Cebu’s Maayo Medical loses to Mayo Clinic in trademark battle
Despite a marketing campaign to promote its Cebuano brand, the new Maayo Medical Clinic in Mandaue City has lost the first round of what looks like a long trademark battle with the world-famous Mayo Clinic.
The Intellectual Property Office, in a recent decision, ruled that the trade name Maayo, being also in the same medical services business, was confusingly similar to that of Mayo.
Opened last year by developer William Liu of the Primary Group of Builders, along with a four-star hotel of the same name, Maayo had insisted that the name refers to the Cebuano word meaning “good.”
But the trademark office’s Bureau of Legal Affairs was not convinced.
“It would be sufficient, for purposes of the law, that the similarity between the two labels is such that there is a possibility or likelihood of the purchaser of the older brand mistaking the newer brand for it,” said adjudication officer Leonardo Oliver Limbo, quoting a 1970 Supreme Court decision on American Wire & Cable vs. Director of Patents.
“Our law also does not require actual confusion, it being sufficient that confusion is likely to occur,” he added, quoting a 1992 SC decision on Philips Export vs. Court of Appeals. “Even an ordinary intelligent customer could make a mistake to assume that...at the very least, a connection exists between them as in a partnership or a trademark licensing agreement.”
Formally known as the Mayo Foundation for Medical Education and Research, the world’s largest non-profit medical group got wind and filed its opposition to the trademark registration of Maayo Clinic in 2016.
According to the adjudication documents, Mayo Clinic had previously sued and successfully stopped the registration of “Maya Clinic” for distribution of herbal remedies in Benelux and Mayolax for pharmaceutical products in India.
In the Philippines, Mayo Clinic renders healthcare laboratory services to St. Luke’s Medical Center, the state-run Philippine General Hospital, and the UERM Memorial Medical Center.
The trademark decision, which apparently is not immediately executory pending appeal all the way up to the Supreme Court, also cancelled the registration for the related Maayo Wellness, Maayo Day Surgical Center, Maayo Women’s Health Clinic, Maayo Health Care, Maayo Diagnostics, Maayo Pharmaceuticals, Maayo Men’s Health Clinic, Maayo Dental Care, and Maayo Eye Clinic.
Occupying the first six floors of a 16-story building, with the upper floors housing the 229-room hotel, Maayo had already secured an endorsement from the Department of Health as the first medical tourism facility in Cebu, targeting overseas Filipinos and foreigners for its medical services. Macquarie takes money off the IRC table
The Australian investment bank Macquarie has apparently been taking some money off the IRC Properties table, ever since the developer announced that it had been selected by the Makati city government to build a subway that would link Ayala Center with Taguig and The Fort.
According to regulatory disclosures, Macquarie’s shareholdings in IRC had been trimmed to 6.32 percent last week, down from 7.09 percent in May, when Macquarie reported that it had acquired the stake through the Philippine Stock Exchange.
Macquarie had reported acquiring the IRC bloc on May 2 at P1.40 a share, almost double the P0.75-P0.78 range that IRC was trading on the same day.
The two Hong Kong-based Macquarie executives who signed the PSE disclosure, Simon Goldshtein and solicitor Grace Si Yuk Ki, did not answer e-mailed inquiries seeking clarification as of this writing. IRC was trading at the P2.25-range yesterday. Money talks
• Ayala Land mass market subsidiary Avida has priced its planned condominium at the former warehouse district of Mandaluyong at P200,000 a square meter, twice the price of a comparable unit at the neighboring and already-built Flair Towers of DMCI Homes.
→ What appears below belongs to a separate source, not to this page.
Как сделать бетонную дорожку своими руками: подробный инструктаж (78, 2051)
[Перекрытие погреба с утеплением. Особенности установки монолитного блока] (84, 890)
• Despite the market bloodbath, LT Group president Michael Tan put the equivalent of his 13th month pay by acquiring 233,000 more shares of the family’s holding company last week. Heard through the grapevine
The long-estranged marriage between a real estate developer and his wife, an accomplished horticulturalist, appears headed for the worse, with the wife now threatening to file a temporary protection order in answer to a number of criminal and civil cases still being plunged at her by her billionaire ex-husband.
Despite or probably because of all the acrimony, the husband is himself not physically well and has been receiving medication all the way in Singapore, accompanied by his constant lady-companion.
He could not even attend the recent wedding of his son to a daughter of another de buena familia, either because of his illness or the presence of his ex-wife or most likely both.